One of the clearest passages that helps us understand this difficult concept is Acts 2:23. It talks about the crucifying of Jesus, which was obviously both a wicked thing and something God planned from all eternity to redeem his people. Acts 2:23 speaks of Jesus, “… being delivered by the determined purpose and foreknowledge of God, you have taken by lawless hands, have crucified, and put to death;”

On the one hand it says the crucifying of Jesus was decreed by God as part of his plan. He foresaw it as something he meant to happen. On the other hand, this verse clearly shows that it was a lawless and wicked thing to do. It leaves those who did this responsible for what they did. They did it willingly, not as machines, or as mere actors forced to play out a script.

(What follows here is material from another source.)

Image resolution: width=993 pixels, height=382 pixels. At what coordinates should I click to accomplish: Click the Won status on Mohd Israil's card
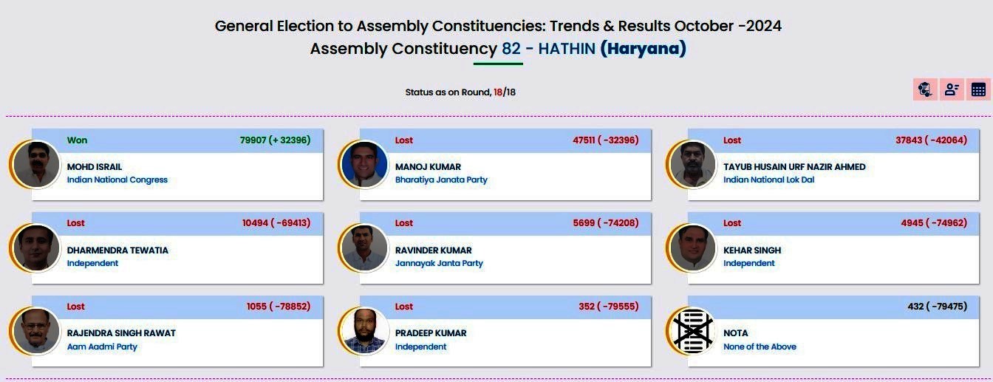tap(77, 140)
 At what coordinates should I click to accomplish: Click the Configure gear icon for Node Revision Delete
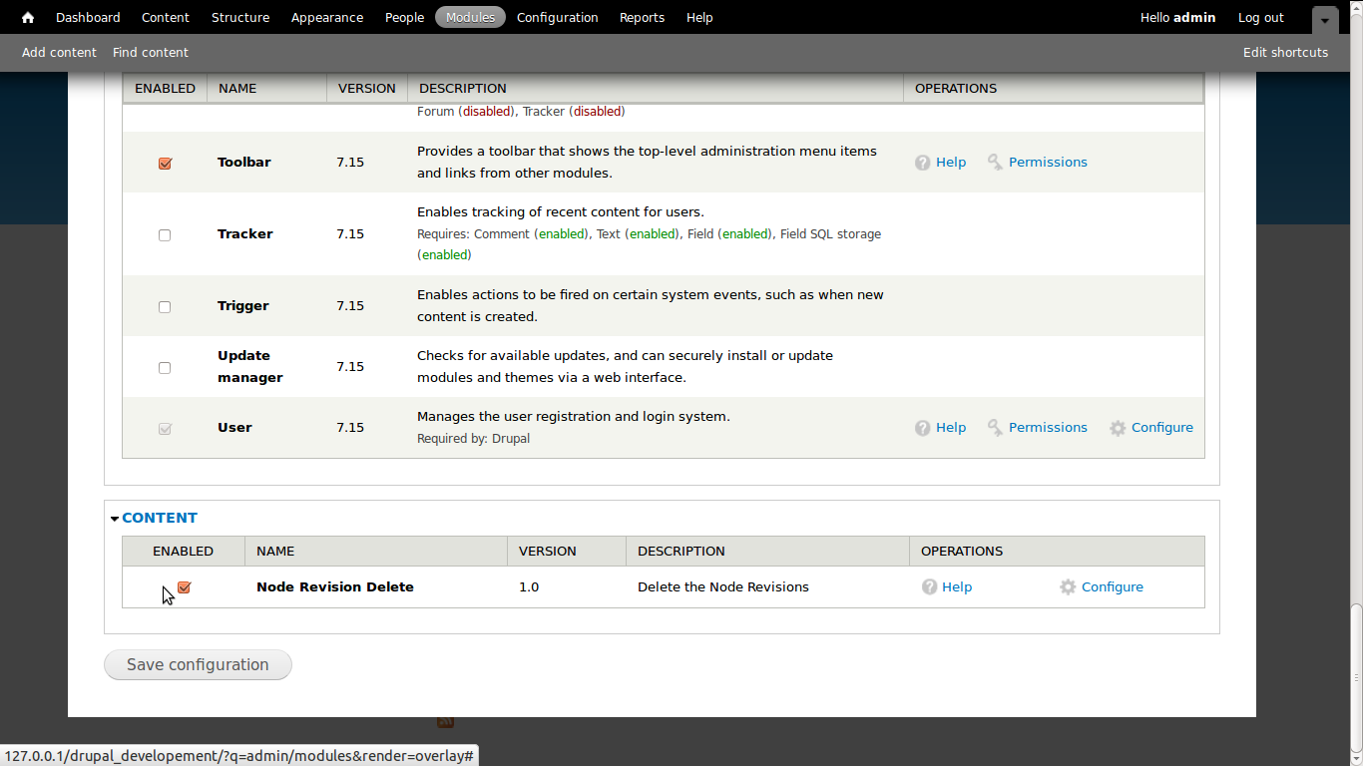tap(1068, 587)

God uses the evil he permits men to do, so that it furthers his plan. He has a purpose in those who are left in their sins, and in those who are saved by Christ. Romans 9:22-23 is very clear when it says, “What if God, wanting to show His wrath and to make His power known, endured with much longsuffering the vessels of wrath prepared for destruction, and that He might make known the riches of His glory on the vessels of mercy, which He had prepared beforehand for glory,”

So evil is part of God’s plan, but it is caused by the willing rebellion of fallen persons. They sin because they want to, not because they are forced to do something they do not want to do.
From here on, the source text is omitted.